▶ **Provided information**
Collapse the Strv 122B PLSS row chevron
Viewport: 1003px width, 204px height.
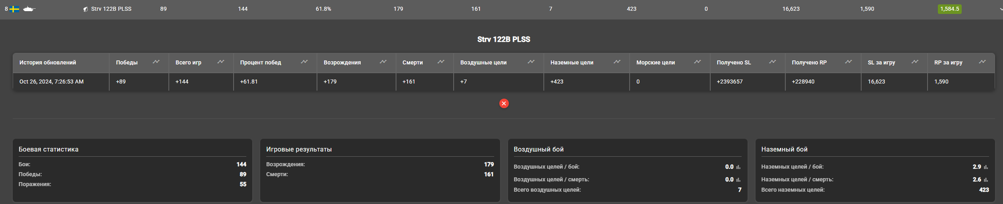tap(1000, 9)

---

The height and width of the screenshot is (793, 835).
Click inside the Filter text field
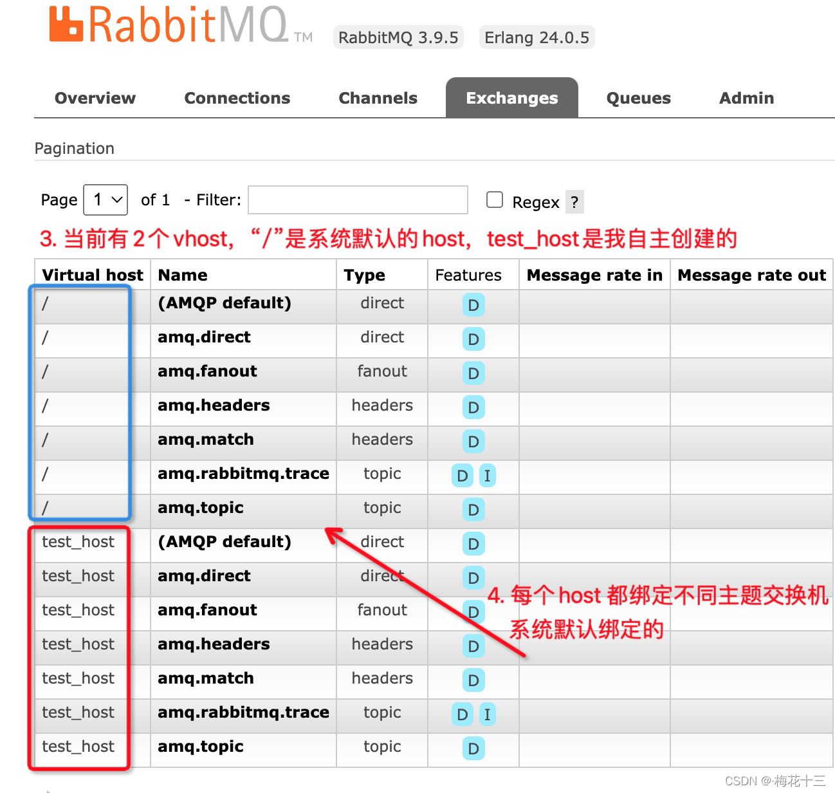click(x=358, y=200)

--

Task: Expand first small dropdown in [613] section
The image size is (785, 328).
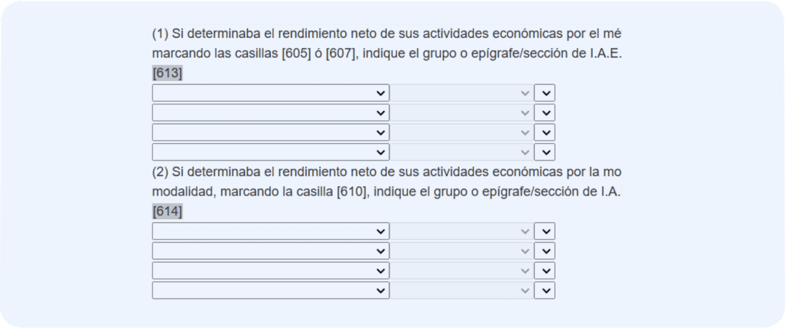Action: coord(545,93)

▶ **Exercise brief**
Extract the lines starting with the one that has "The height and" and ending after the one that has "click(x=358, y=200)", reproducing each one verbatim. Omit the pictures from your answer.

▶ **Task solution**
The height and width of the screenshot is (793, 835).
Click inside the Filter text field
click(x=358, y=200)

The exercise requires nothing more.